The great things about sumy compared to other summarization tools are that it is easy to use and it allows you to use 7 different methods to summarize the text.

Below is how sumy summarizes the article How to Learn Data Science (Step-By-Step) in 2020 at DataQuest.

$ sumy lex-rank --length=10 --url=https://www.dataquest.io/blog/learn-data-science/ 
!sumy lex-rank --length=10 --url=https://www.dataquest.io/blog/learn-data-science/ 
So how do you start to learn data science?
If I had started learning data science this way, I never would have kept going.
I learn when I’m motivated, and when I know why I’m learning something.
There’s some science behind this, too.
If you want to learn data science or just pick up some data science skills, your first goal should be to learn to love data.
But it’s important to find that thing that makes you want to learn.
By working on projects, you gain skills that are immediately applicable and useful, because real-world data scientists have to see data science projects through from start to finish, and most of that work is in fundamentals like cleaning and managing the data.
And so on, until the algorithm worked well.
Find people to work with at meetups.
For more information on these, you can take a look at our Data Scientist learning path , which is designed to teach all of the important data science skills for Python learners.

Link to Sumy.

6.5.3. Spacy_streamlit: Create a Web App to Visualize Your Text in 3 Lines of Code

!pip install spacy-streamlit

If you want to quickly create an app to visualize the structure of a text, try spacy_streamlit.

To understand how to use spacy_streamlit, we add the code below to a file called streamlit_app.py:

# streamlit_app.py
import spacy_streamlit 

models = ['en_core_web_sm']
text = "Today is a beautiful day"
spacy_streamlit.visualize(models, text)

On your terminal, type:

$ streamlit run streamlit_app.py

Output:

!python -m spacy download en_core_web_sm
!streamlit run streamlit_app.py

  You can now view your Streamlit app in your browser.

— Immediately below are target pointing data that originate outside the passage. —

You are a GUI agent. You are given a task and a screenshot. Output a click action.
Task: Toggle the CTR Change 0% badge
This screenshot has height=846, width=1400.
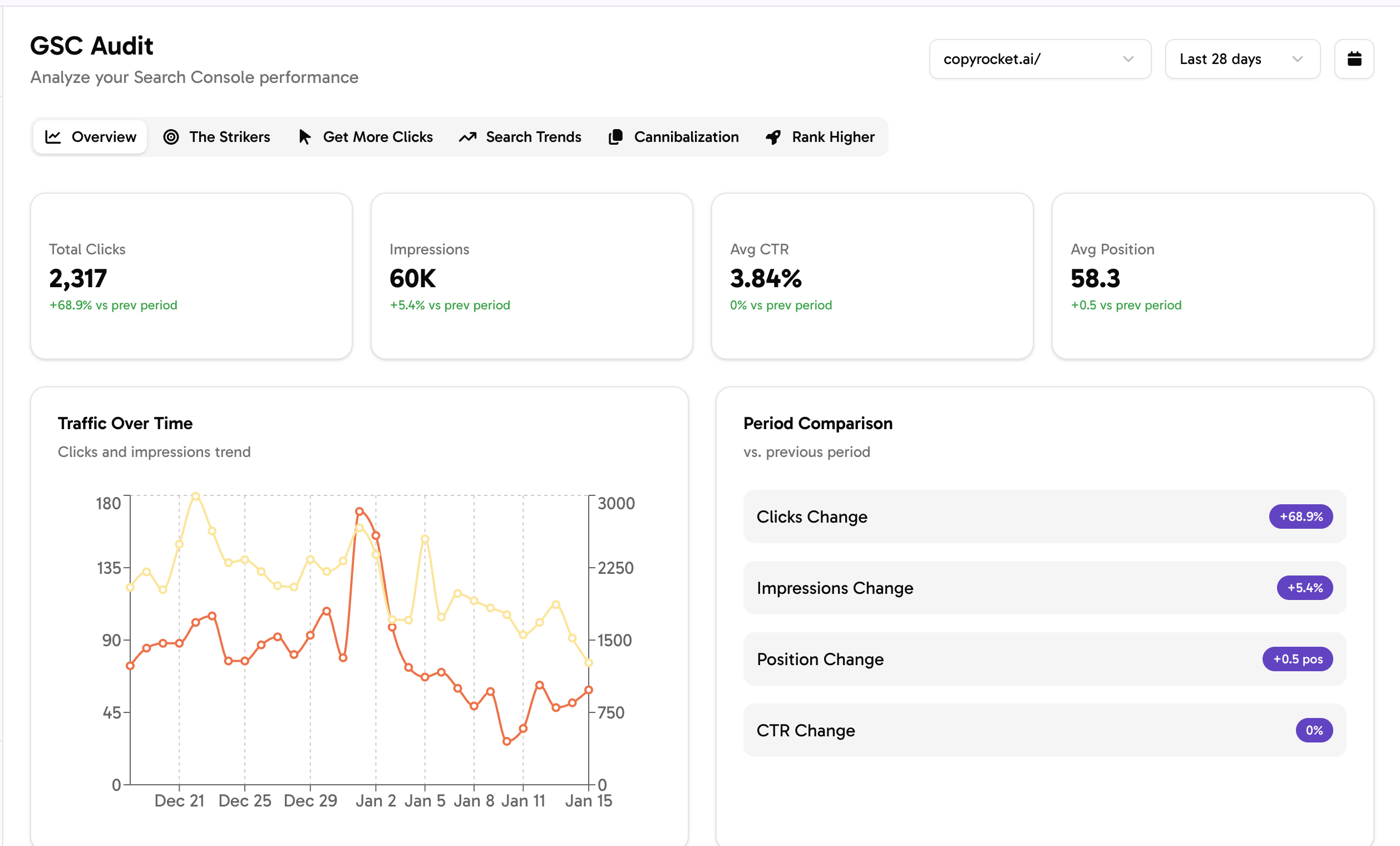(1314, 730)
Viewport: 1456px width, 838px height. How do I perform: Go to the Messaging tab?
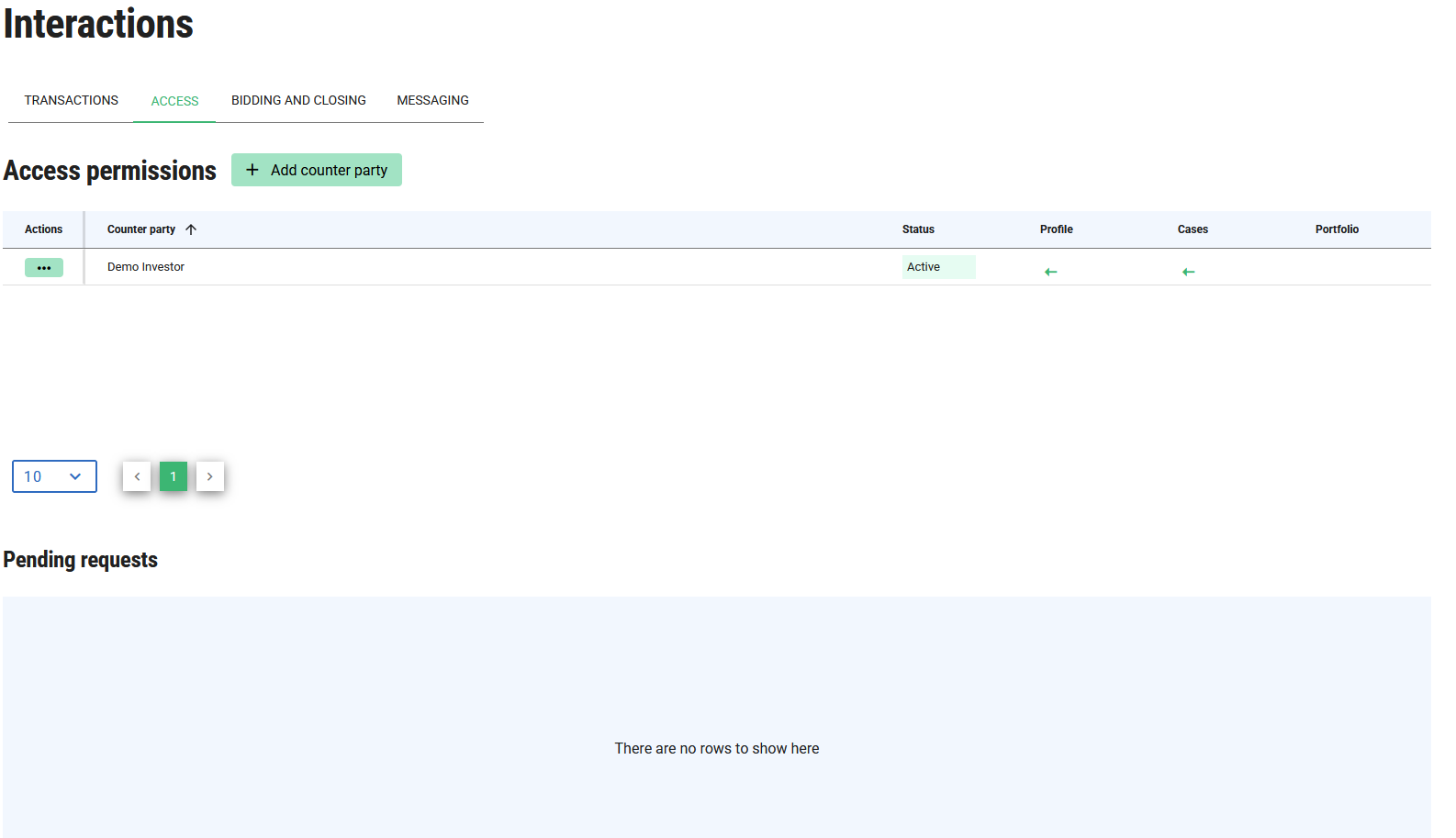coord(432,100)
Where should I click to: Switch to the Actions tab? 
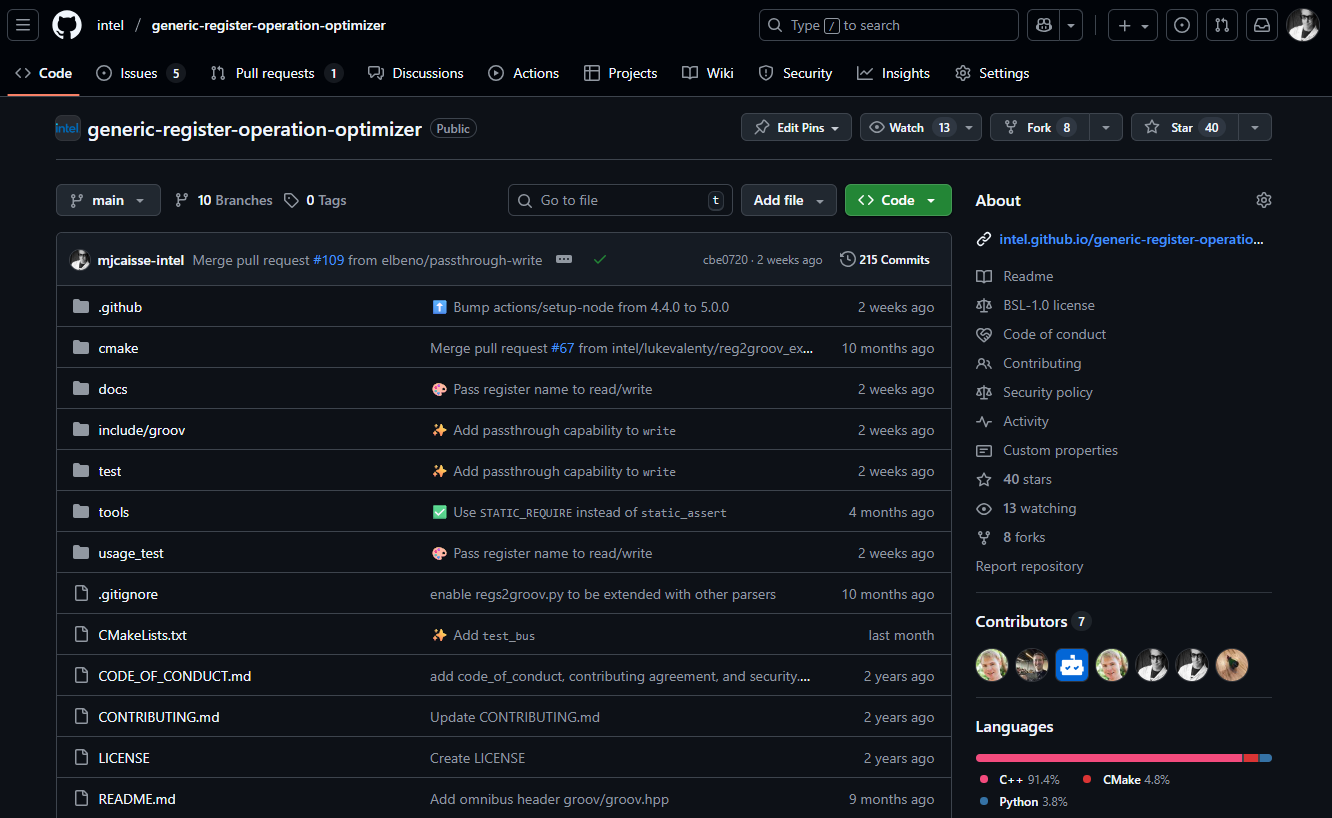[524, 73]
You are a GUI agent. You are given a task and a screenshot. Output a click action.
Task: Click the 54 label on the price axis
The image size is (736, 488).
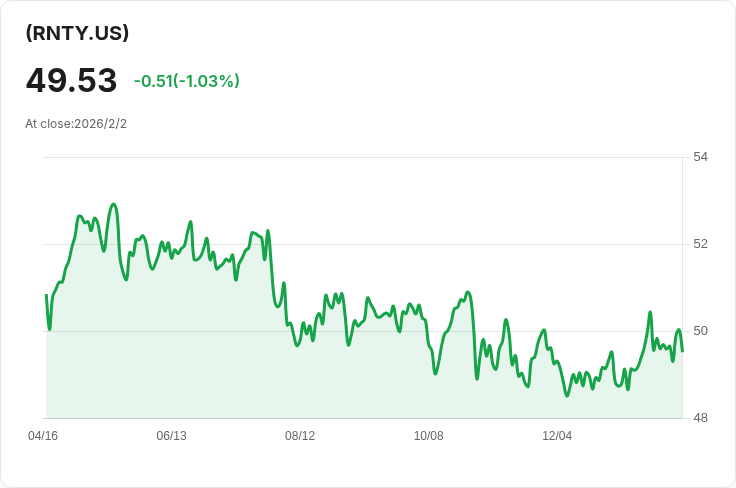pos(700,157)
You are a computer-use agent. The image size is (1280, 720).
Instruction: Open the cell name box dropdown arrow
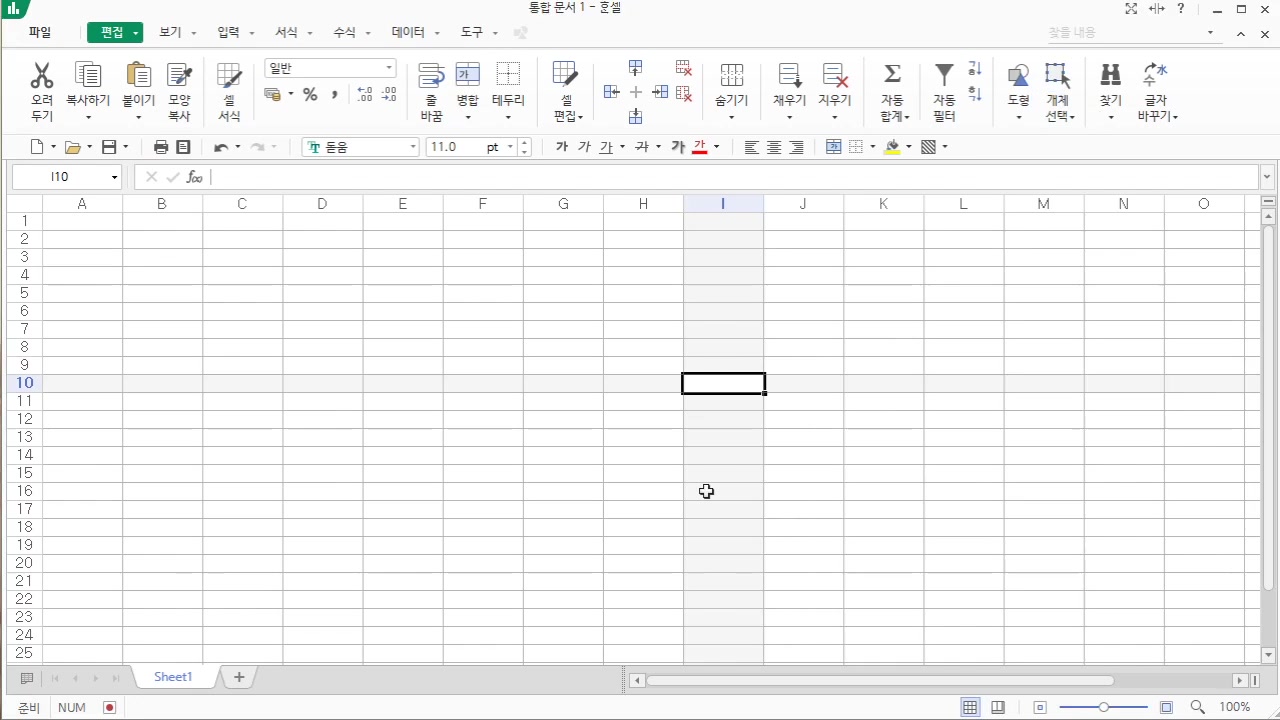(x=115, y=177)
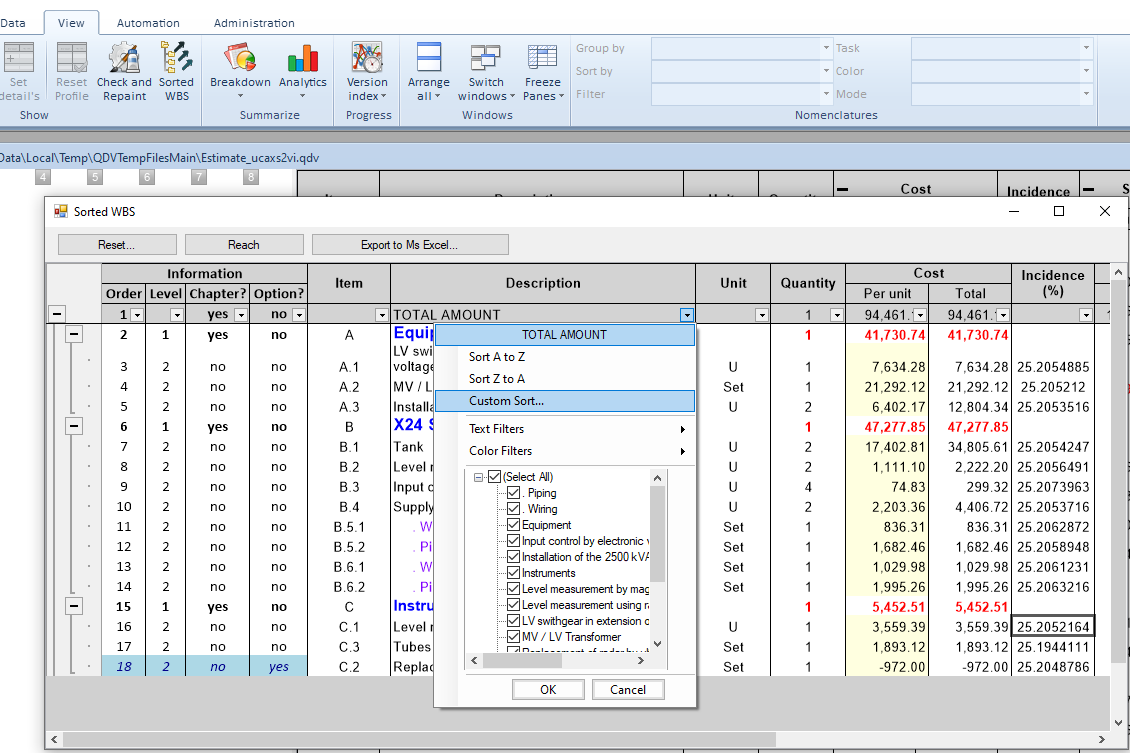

  Local URL: http://localhost:8501
  Network URL: http://192.168.1.90:8501

^C
  Stopping...

Click the URL and you should see something like below:

image

Link to spacy-streamlit.

6.5.4. textacy: Extract a Contiguous Sequence of 2 Words

!pip install spacy textacy
!python -m spacy download en_core_web_sm

If you want to extract a contiguous sequence of 2 words, for example, ‘data science’, not ‘data’, what should you do? That is when the concept of extracting n-gram from text becomes useful.

A really useful tool to easily extract n-gram with a specified number of words in the sequence is textacy.

import pandas as pd 
import spacy 
from textacy.extract import ngrams

nlp = spacy.load('en_core_web_sm')

text = nlp('Data science is an inter-disciplinary field that uses'
' scientific methods, processes, algorithms, and systme to extract'
' knowledge and insights from many structural and unstructured data.')

n_grams = 2 # contiguous sequence of a word
min_freq = 1 # extract n -gram based on its frequency

pd.Series([n.text for n in ngrams(text, n=n_grams, min_freq=1)]).value_counts()
Data science          1
disciplinary field    1
uses scientific       1
scientific methods    1
extract knowledge     1
unstructured data     1
dtype: int64

Link to textacy

6.5.5. Convert Number to Words

!pip install num2words

If there are both number 105 and the words ‘one hundred and five’ in a text, they should deliver the same meaning. How can we map 105 to ‘one hundred and five’? There is a Python libary to convert number to words called num2words.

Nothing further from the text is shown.